Best way to compare graphemes to codepoints from a binary pattern match

Dusty · July 28, 2020, 7:26am

I am trying to compare the first character in a very long input string (like the text of a book) to some arbitrary character in a shorter string. The algorithm has an index for a grapheme in the shorter string, and just wants to check equality: Is the first character of my long string equal to the grapheme or not? I am trying to avoid doing something expensive under the hood, like calling String.graphemes/1 on the longer string. But I am having trouble figuring out the best way to compare the codepoint I get from binary pattern matching to the grapheme I get from other String methods.

To give a simple example:

def my_func(<<first::utf8, _rest::binary>> = _long_string) do
  last = String.at("string", 5)
  first == last
end

my_func("green")
# => false

I understand that basically this function is doing:

?g == "g"

so it makes sense that it returns false. But I am struggling to find the most efficient way to make this comparison.

I can do something like:

def my_func(<<first::utf8, _rest::binary>> = _long_string) do
  [last] = String.to_charlist(String.at("string", 5))
  first == last
end

my_func("green")
# => true

It works - but it feels like I should be able to do better . What I wanted to do was use the codepoint operator on the variable, like first == ?last, but it didn’t take long for me to understand that won’t fly.

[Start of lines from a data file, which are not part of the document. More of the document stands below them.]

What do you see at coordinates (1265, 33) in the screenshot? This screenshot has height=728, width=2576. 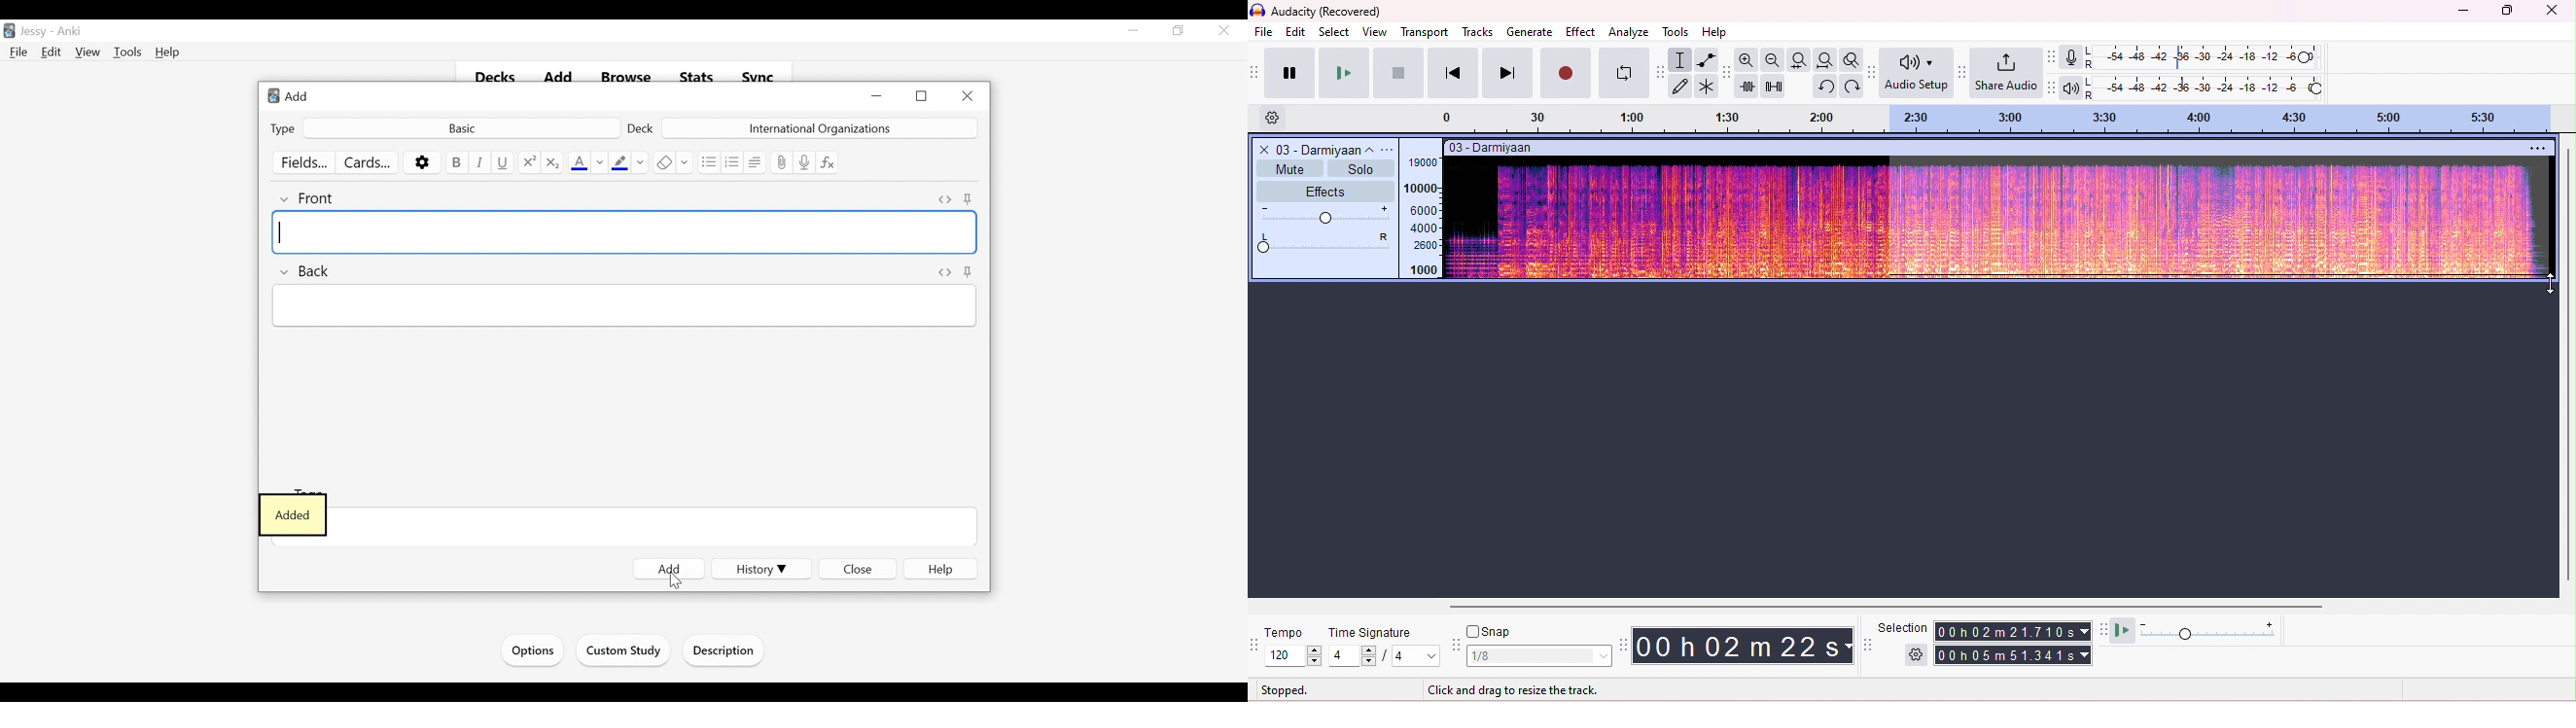 I see `file` at bounding box center [1265, 33].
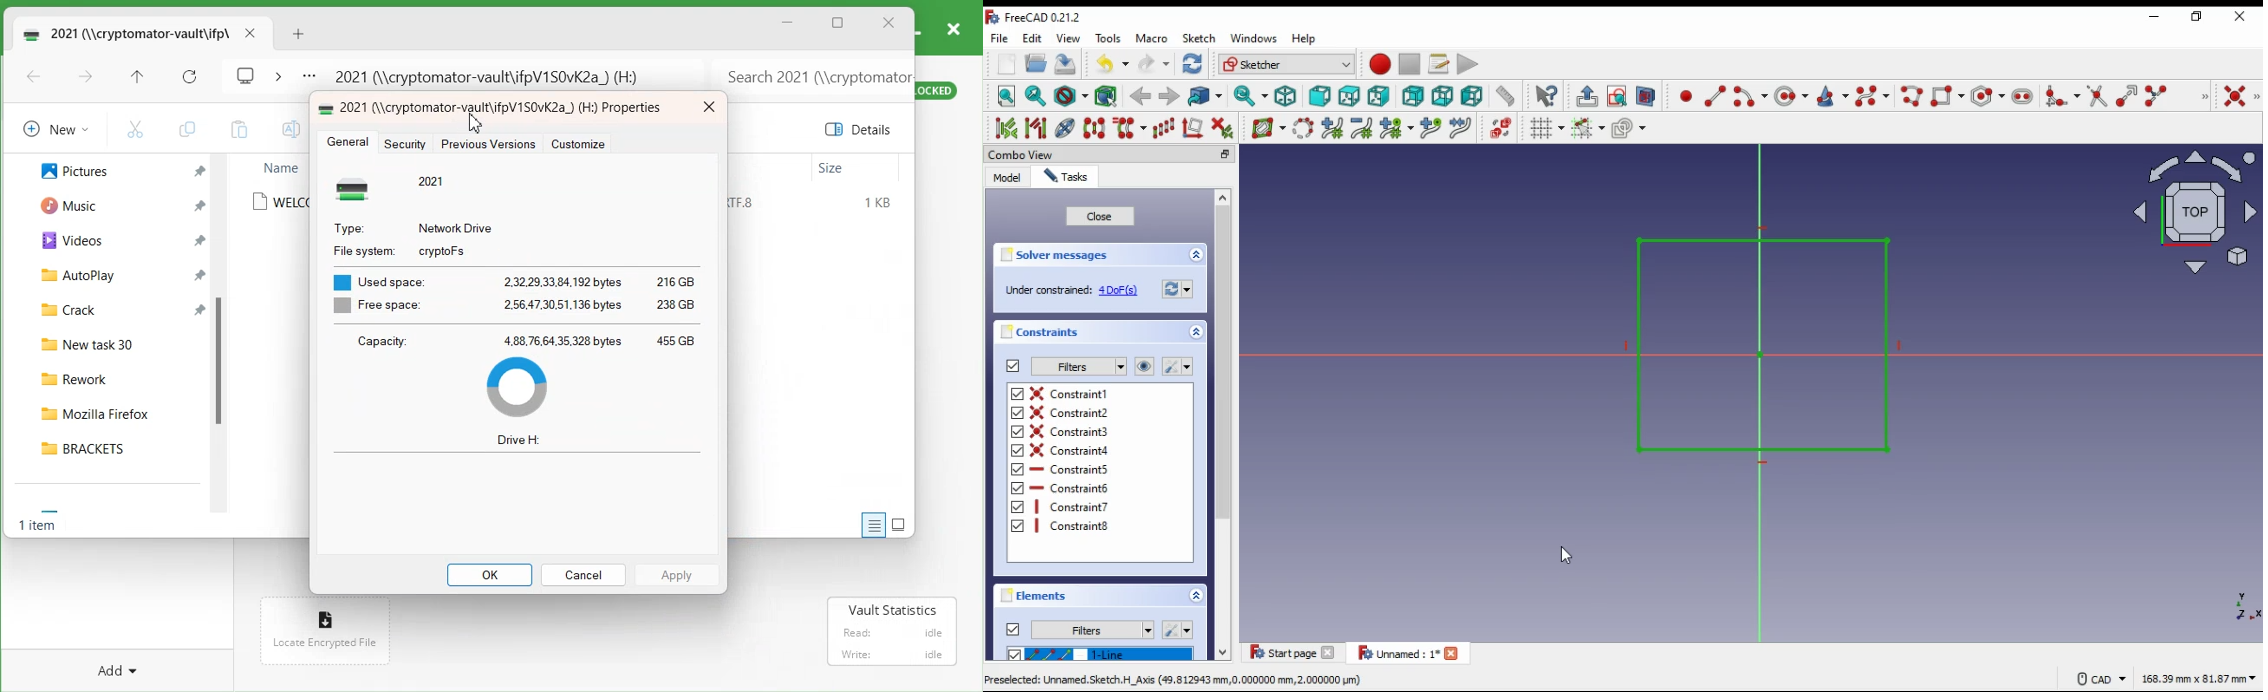  What do you see at coordinates (200, 308) in the screenshot?
I see `Pin a file` at bounding box center [200, 308].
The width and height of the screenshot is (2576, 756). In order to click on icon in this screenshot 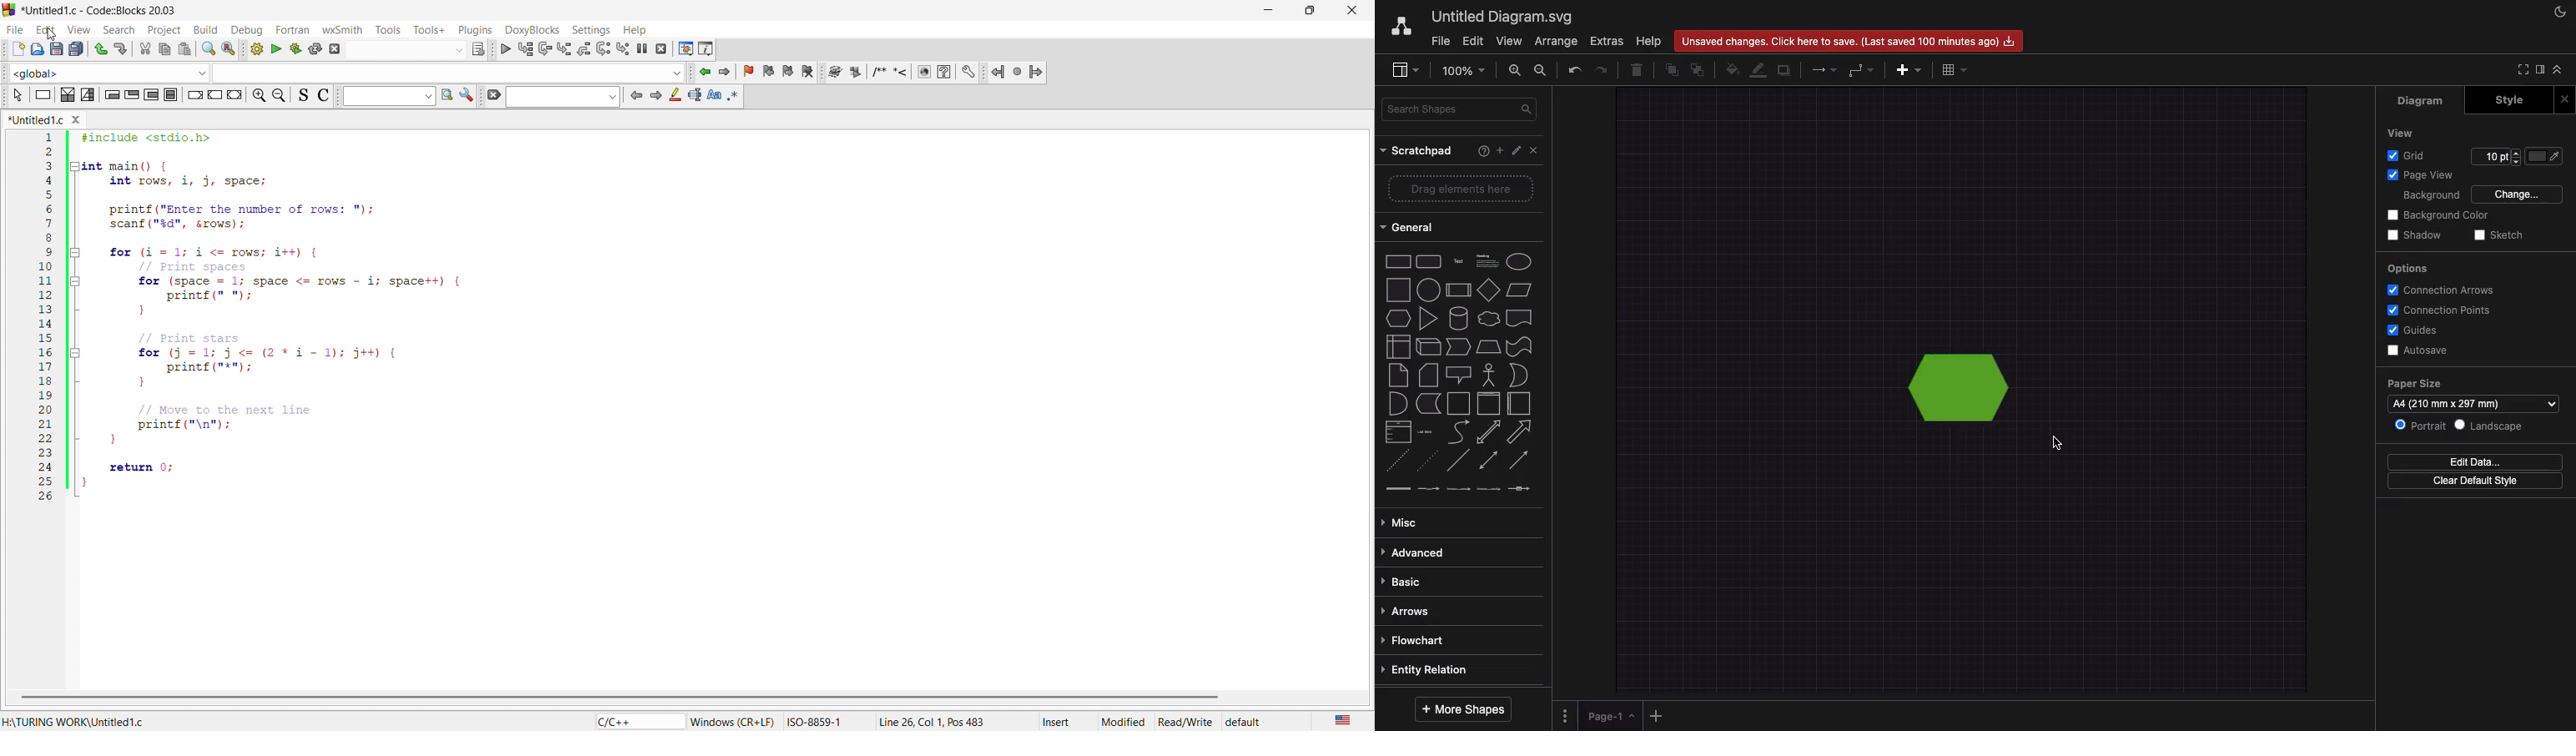, I will do `click(304, 97)`.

My impression is that String.next_grapheme/1 and friends are going to process the whole string just to give me one value. Is that the case? Seems like using Stream won’t help if it requires me to process the long string into an enumerable first.

Should I stick with my second method above, or is there a better way?

Eiji · July 28, 2020, 7:56am

@Dusty How about replacing your function body to that code:

String.ends_with?("string", <<first::utf8>>)

Dusty · July 28, 2020, 9:43am

OK, this is fascinating. It happens that I might need to match at any point in the string, so String.ends_with?/2 might not work, but I am much more interested in what you’ve done with the variable by wrapping it in <<>>.

iex(1)> <<first::utf8, rest::binary>> = "string"
"string"
iex(2)> first
115
iex(3)> <<first::utf8>>
"s"
iex(4)> first == "s"
false
iex(5)> <<first::utf8>> == "s"
true
iex(6)> ?s
115
iex(7)> <<?s>>
"s"

This is kind of crazy. It obviously solves my problem, but what is happening here? I clearly don’t fully understand what Elixir strings are. Is Elixir actually converting between a charlist and a binary when I add <<>>? Or is it simply that no conversion is needed, because a charlist wrapped in <<>> is all a binary is? Is there a difference between what I’ve done here and calling Kernel.to_string/1?

Eiji · July 28, 2020, 9:50am

@Dusty Simply take a look at Kernel.SpecialForms.<<>>/1 documentation.

The utf8 , utf16 , and utf32 types are for Unicode code points. They can also be applied to literal strings and charlists:
iex> <<"foo"::utf16>>
<<0, 102, 0, 111, 0, 111>>
iex> <<"foo"::utf32>>
<<0, 0, 0, 102, 0, 0, 0, 111, 0, 0, 0, 111>>

LostKobrakai · July 28, 2020, 9:56am

Charlists and binaries don’t really have things in common. Your code just happens to extract the codepoint for ?s from the binary. If you’d segment by a different type things might look different:

iex(16)> IO.inspect("string", base: :binary)
<<0b1110011, 0b1110100, 0b1110010, 0b1101001, 0b1101110, 0b1100111>>
"string"
iex(17)> IO.inspect("string", base: :hex)
<<0x73, 0x74, 0x72, 0x69, 0x6E, 0x67>>
"string"

Binaries are just a list of bytes. To apply meaning you’ll need to know how to interpret the bytes to something higher level. Charlists on the other hand are always a list of intergers for the spec: [0..0x10FFFF].